Current dosing of IVIg for neurological disorders has been extrapolated from earlier studies with small numbers of patients. A study of immunomodulation with IVIg described seven paediatric patients with idiopathic thrombocytopenic purpura [2]. The patients received an initial dose of 0·4 g/kg for 5 consecutive days, followed by maintenance therapy of 0·4 g/kg every 1–6 weeks. Two small-scale trials published in 1984 demonstrated that IVIg treatment was effective in myasthenia gravis (MG) patients at

doses of six infusions of 20 g for 2 weeks [3] or 1–2 g/kg for 5 days [4]. In nine CIDP patients initial treatment was with 0·4 g/kg/day for 5 consecutive days [5]. Thereafter, the patients were treated with the lowest effective dose at the longest Selleckchem Imatinib possible intervals.

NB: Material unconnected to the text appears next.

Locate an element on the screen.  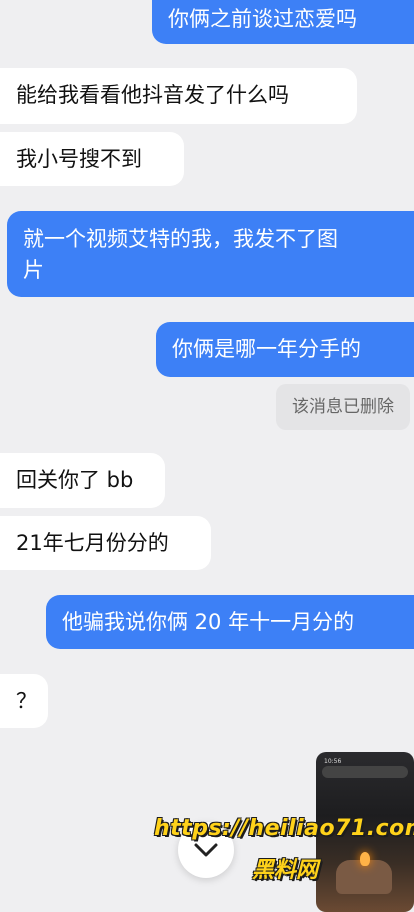
incoming-message: ？ is located at coordinates (24, 701).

This study may represent one of the first attempts at optimizing IVIg therapy. Current practice is to use a broad range of dosages for these chronic neurological conditions. Autophagy high throughput screening The same is true in primary immunodeficiencies in terms of the wide variations in dosage, treatment interval and target trough levels, as demonstrated in a 2012 survey of immunologists [6]. The selection of appropriate IVIg dose and dosing interval has far wider implications, including the impact on economic considerations (including the cost of IVIg), the limited supply of Ig, convenience to the patient, possible adverse effects and, of course, optimizing maintenance therapy in order to prevent long-term disability in these patients. Although most neurologists will treat with initiation therapy, typically

0·4 g/kg for 5 days, followed by maintenance therapy of 1–2 g/kg/month, other therapeutic regimens have been utilized in different neurological disorders. A study in 2005 compared Thiamet G 1 g/kg with 2 g/kg dosing in MG patients, and found no significant difference between the two doses for the primary and secondary end-points [7]. A similar study in Guillain-Barré syndrome (GBS) patients compared 0·4 g/kg/day for 3 days versus the same dose for 6 days, and found no significant difference between the two regimens on time to walking with assistance [8]; however, there was a significant difference between the two groups when studying the subset of patients on mechanical ventilation, indicating that variable dosing may be of benefit for patients with more severe disease. Guidelines have been published to review indications for neurological disorders [9], and in 2010 the European Federation of Neurological Societies published guidelines for the management of CIDP and multifocal motor neuropathy (MMN), respectively, which suggest individualized assessment and treatment with IVIg [10, 11]. When contemplating the appropriate use of a limited resource, a convenient solution is to consider reducing the IVIg dose or discontinuing treatment if the patient no longer requires it, or if treatment is ineffective.